Caylee's mother, 22-year-old /*Casey Anthony*/, was indicted in October on first-degree murder and other charges, even though no body was found. She has insisted that she left the girl with a baby sitter in June, but she didn't report her missing until July.
It took authorities several days to analyze the remains, and some tests are still being completed. Some of the bones were as small as a pebble and had been scattered, and the fragments were hard to find by excavators who searched on their hands and knees, authorities said. The bone fragments did not reveal any trauma before death, Garavaglia said, but exactly what happened to the girl remains a mystery.
"Bottom line is, folks, no child should have to go through this," said Orange County Sheriff Kevin Beary.
A search team said they did not check the wooded area sooner because it was submerged in water. Beary said his department was investigating reports that the utility worker who called in the tip leading to the discovery of the remains had tried several times in August to call in his suspicion about a bag in the area.
"If we missed a window of opportunity we don't know," he said. "I'm not throwing anybody under the bus because we don't know. That's why we conduct an administrative review."
Casey Anthony's attorney, Jose Baez, was with her at the Orange County Jail shortly after she found out the news from a jail chaplain, said Todd Black, a spokesman for the attorney. She was notified about 15 minutes before the news conference about the positive identification. Black said he wouldn't comment on her reaction.
A message left for the attorney representing George and Cindy Anthony, Casey's parents, was not immediately returned.
The Orange County utility worker, Roy Kronk, identified himself at a brief afternoon news conference. He said that he had contacted the Orange County Sheriff's office in August to report that he had seen "something suspicious, a bag, in the same area."
Reading from a statement, he said he was cooperating with the sheriff's office and FBI and would not discuss details with the media.
David Evans, his lawyer, said Kronk is not involved in the girl's disappearance.
"His participation in this matter is strictly as a concerned citizen with a sharp eye, good instincts," Evans said. "Those who have speculated to the contrary could not be more wrong."
Evans asked that the media give his client and other utility workers their privacy.
The case captivated the community where the little girl's family lived, and Caylee has been a staple on national news as her grandparents pleaded for tips, promising that the girl was still alive.
Caylee's grandmother first called authorities in July to say she hadn't seen the girl for a month and her daughter's car smelled like death.
Police immediately interviewed Anthony and soon said everything she told them about her daughter's whereabouts was false. The baby sitter was nonexistent and the apartment where Anthony said she had last seen Caylee had been empty for months. Anthony also lied about where she worked, they said.
Other troubling details emerged: Photos surfaced of Anthony partying after her daughter went missing. Friends said she was a habitual liar, but also a good mother.

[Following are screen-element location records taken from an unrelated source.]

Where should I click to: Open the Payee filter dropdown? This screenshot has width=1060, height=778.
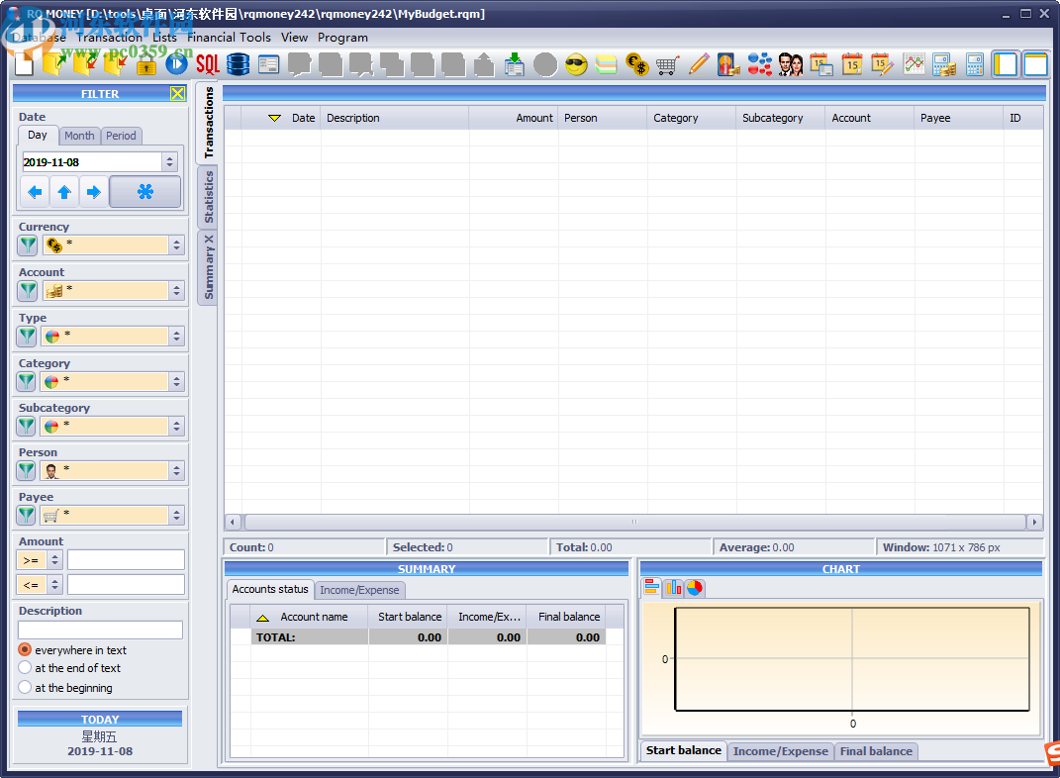click(x=177, y=516)
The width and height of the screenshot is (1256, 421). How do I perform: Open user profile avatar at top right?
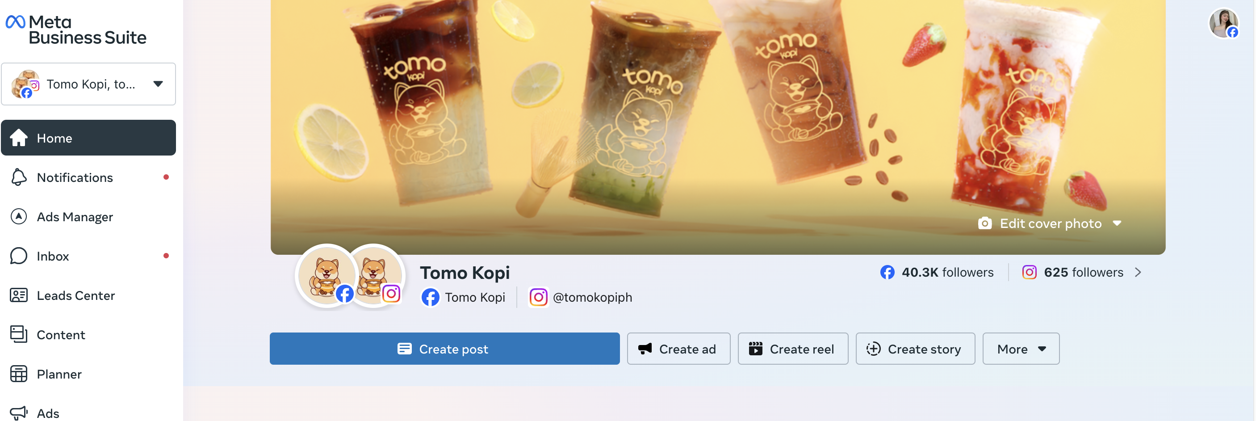(x=1223, y=23)
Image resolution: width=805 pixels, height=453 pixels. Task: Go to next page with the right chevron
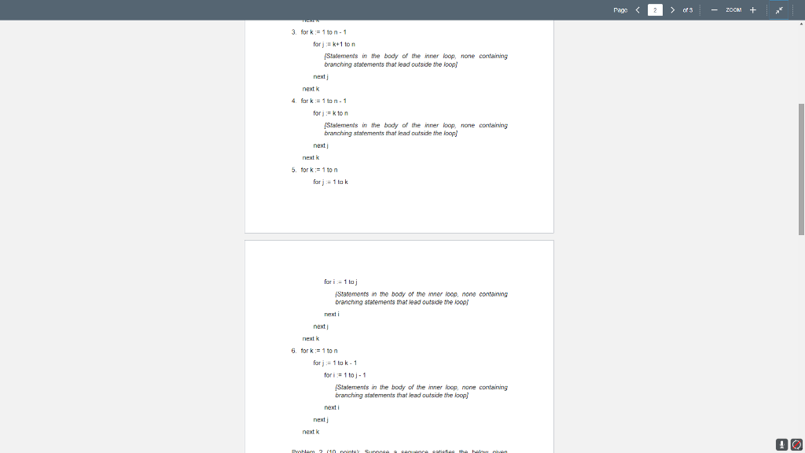(x=673, y=10)
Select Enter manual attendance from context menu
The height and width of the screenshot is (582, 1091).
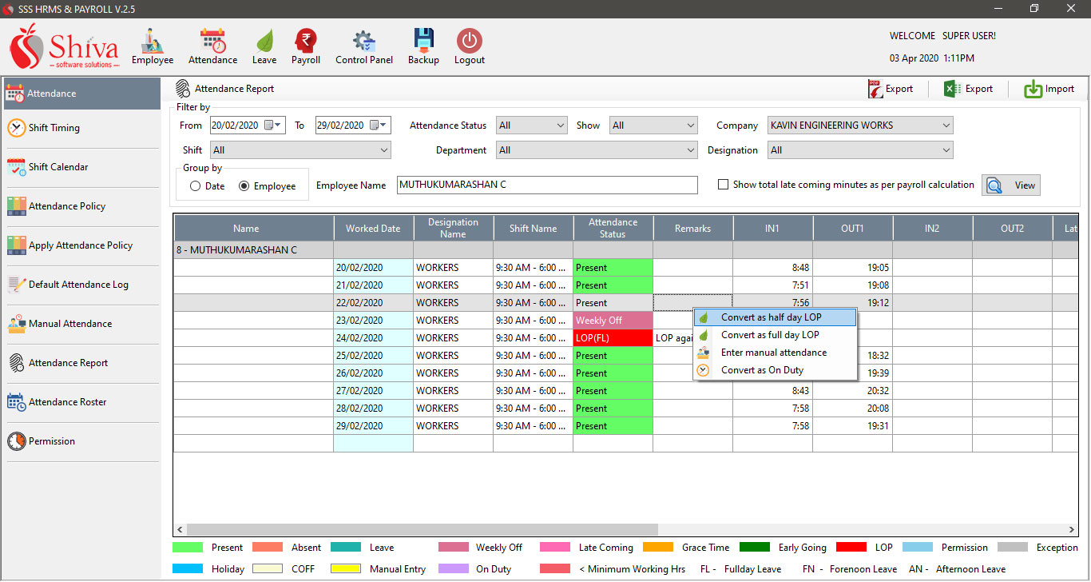click(771, 352)
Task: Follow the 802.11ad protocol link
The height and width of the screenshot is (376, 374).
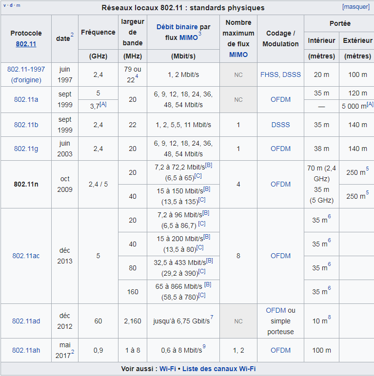Action: (x=26, y=321)
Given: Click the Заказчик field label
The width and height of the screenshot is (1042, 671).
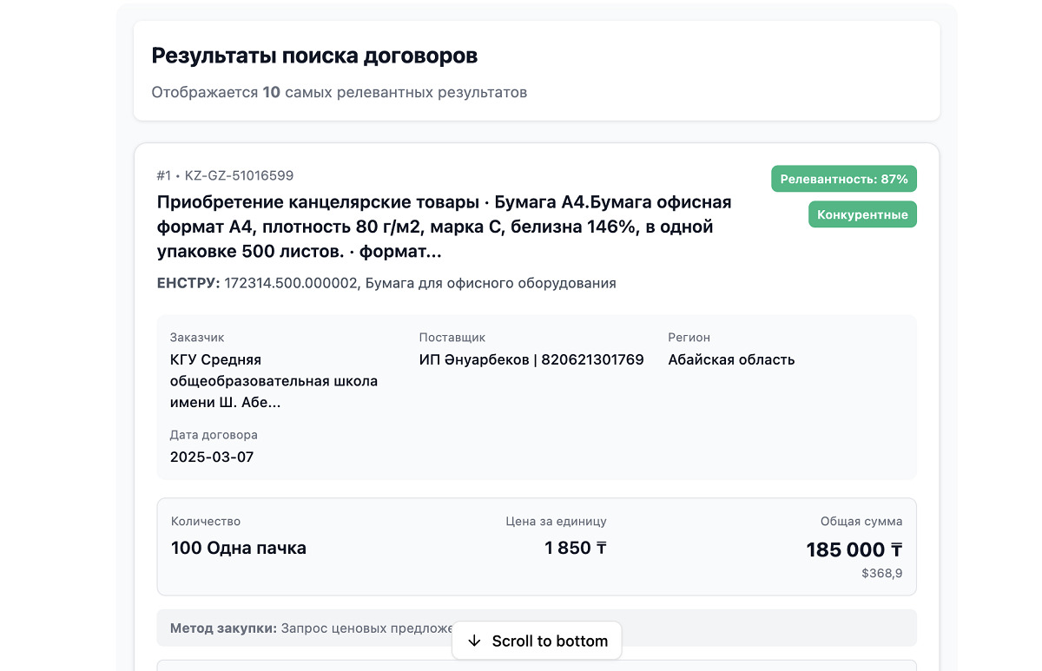Looking at the screenshot, I should click(197, 338).
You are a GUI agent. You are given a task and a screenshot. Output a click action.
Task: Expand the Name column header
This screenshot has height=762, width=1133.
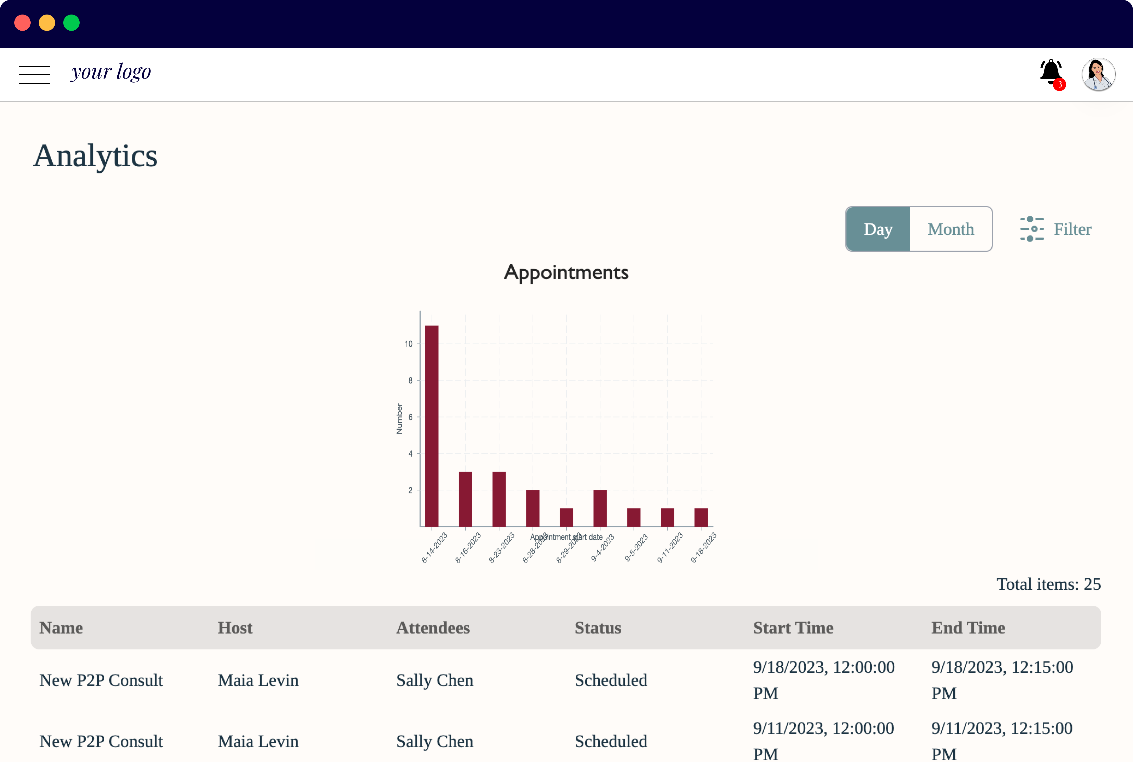click(60, 627)
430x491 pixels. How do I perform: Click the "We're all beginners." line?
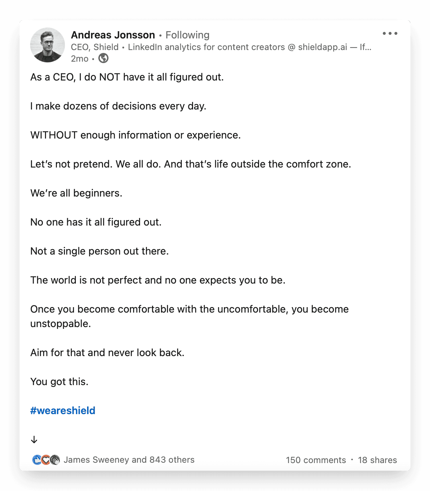tap(76, 193)
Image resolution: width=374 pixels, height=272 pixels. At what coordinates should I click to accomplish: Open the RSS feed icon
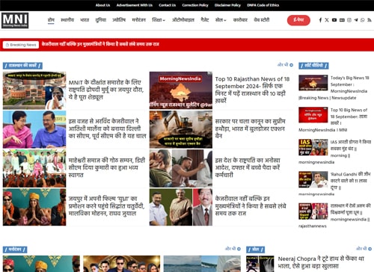370,20
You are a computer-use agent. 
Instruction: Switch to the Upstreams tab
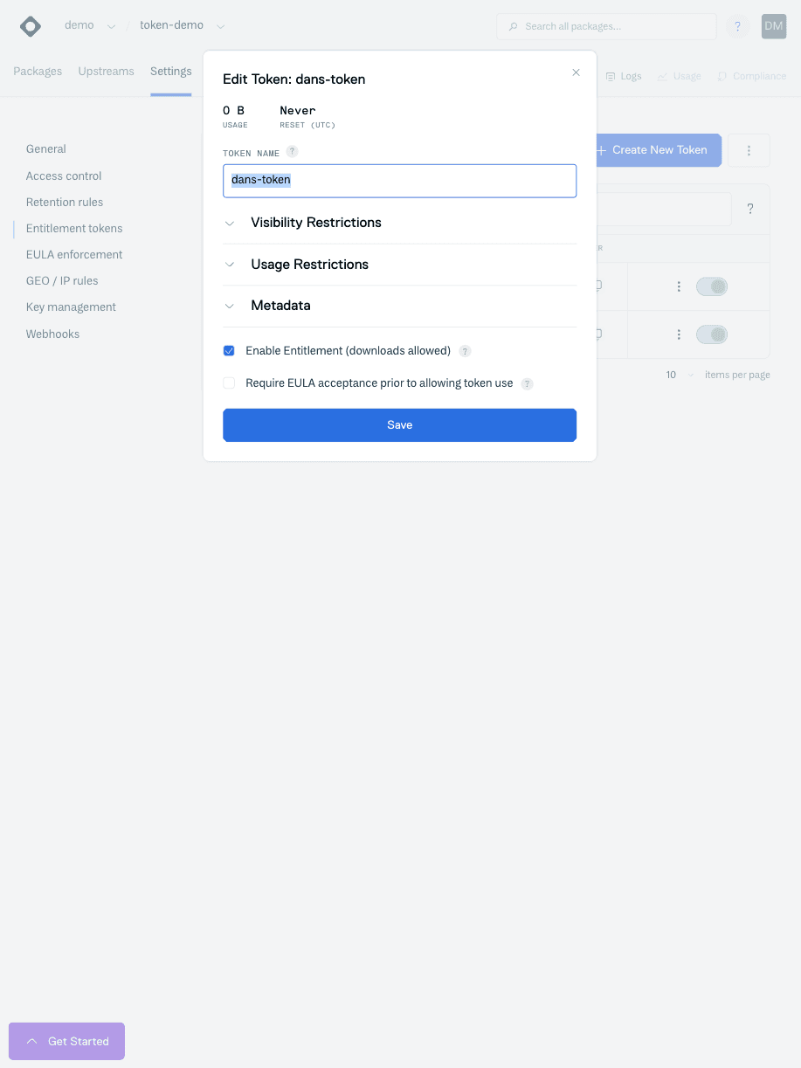[106, 71]
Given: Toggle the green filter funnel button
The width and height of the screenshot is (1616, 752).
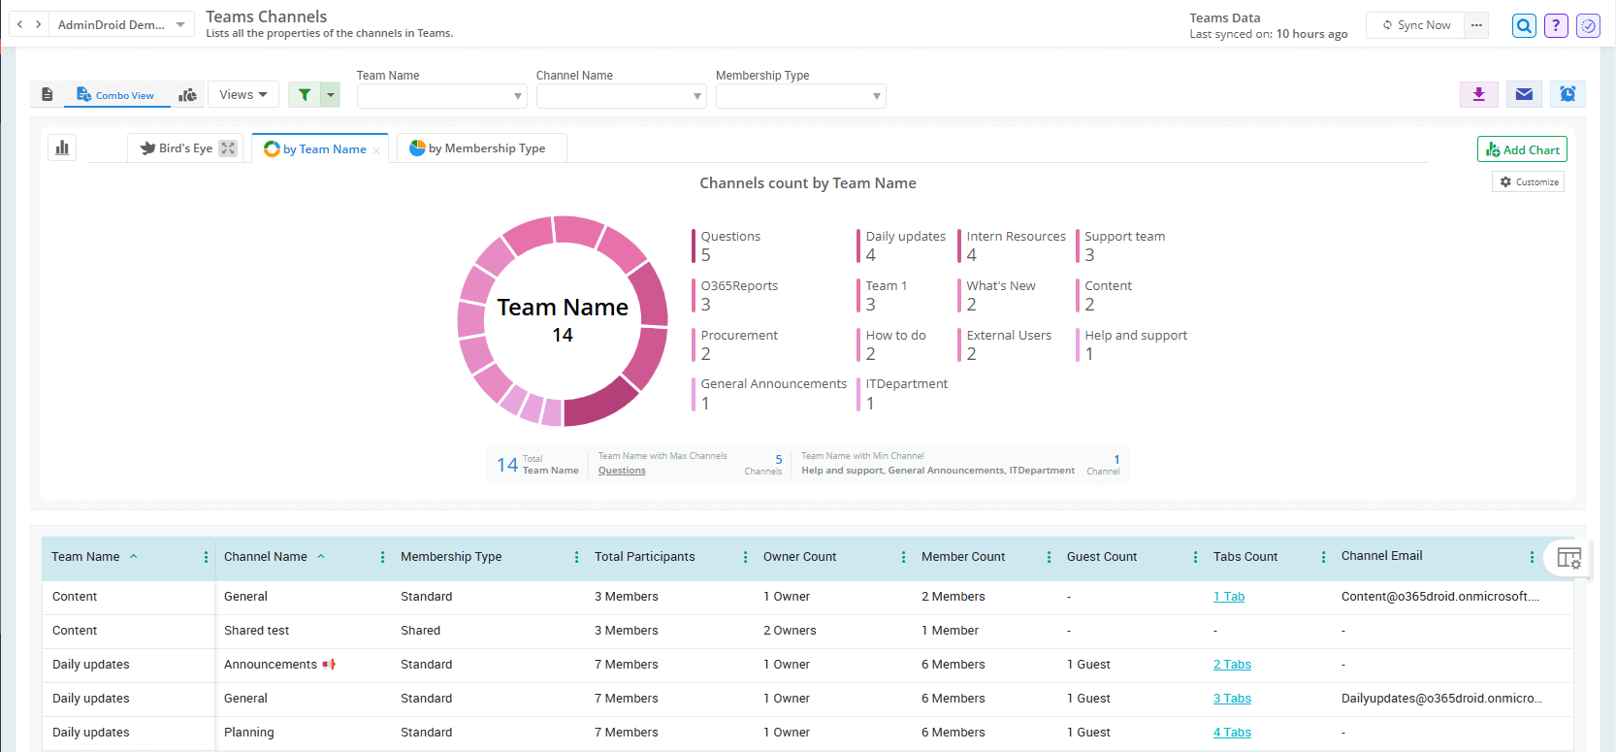Looking at the screenshot, I should [305, 95].
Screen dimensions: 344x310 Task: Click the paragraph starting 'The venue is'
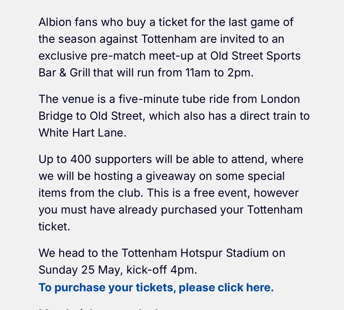coord(174,116)
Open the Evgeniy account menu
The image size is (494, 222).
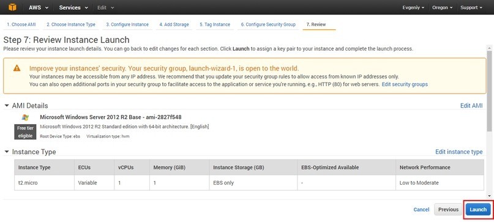click(x=413, y=7)
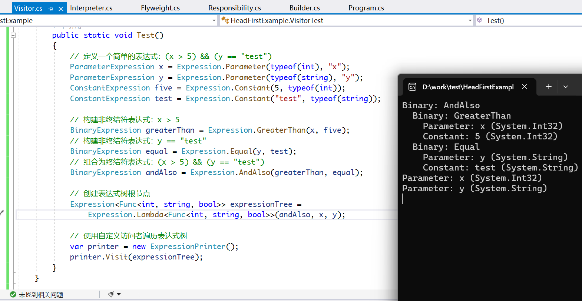
Task: Pin the Visitor.cs tab
Action: pyautogui.click(x=51, y=9)
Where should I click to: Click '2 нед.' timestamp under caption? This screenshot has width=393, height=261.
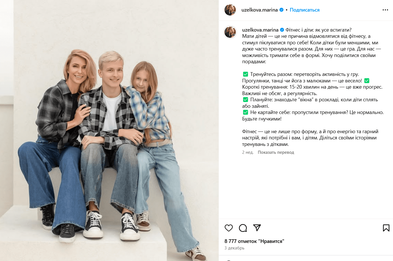click(248, 152)
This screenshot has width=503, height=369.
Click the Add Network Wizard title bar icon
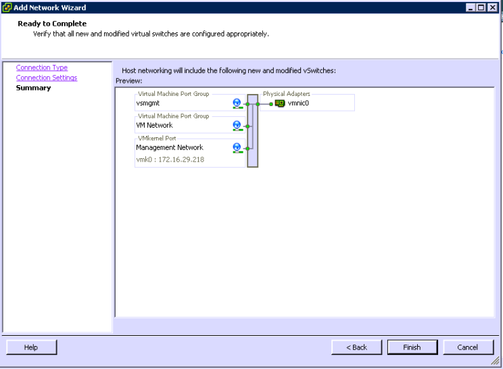tap(7, 7)
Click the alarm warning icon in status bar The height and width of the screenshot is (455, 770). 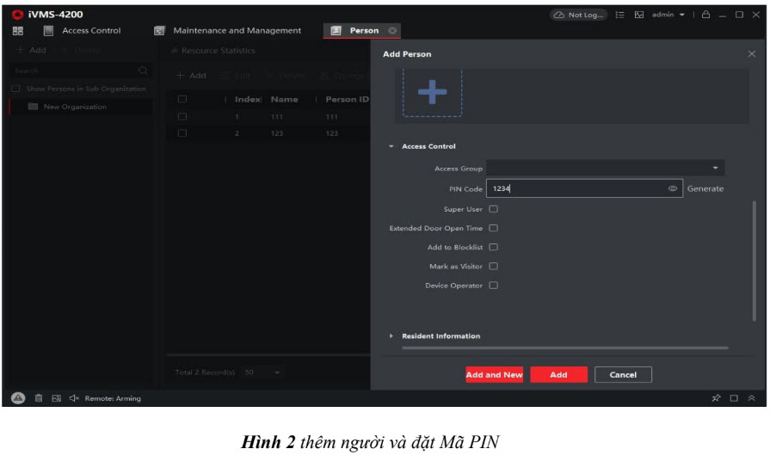tap(19, 398)

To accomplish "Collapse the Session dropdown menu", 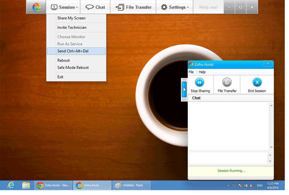I will click(x=65, y=7).
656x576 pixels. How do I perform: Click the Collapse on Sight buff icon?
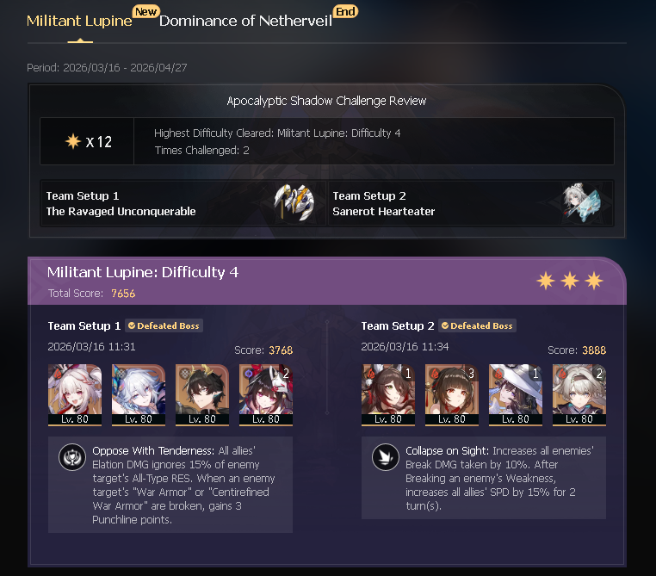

Last month, the Orange County State Attorney turned over almost 800 pages of documents showing someone used the Anthonys' home computer to do Internet searches for terms like "neck breaking" and "household weapons."
In mid-March, someone searched Google and Wikipedia for peroxide, shovels, acetone, alcohol and chloroform. Traces of chloroform, which is used to induce unconsciousness and a component of human decomposition, were found in the trunk of Casey Anthony's car during forensic testing, the documents say.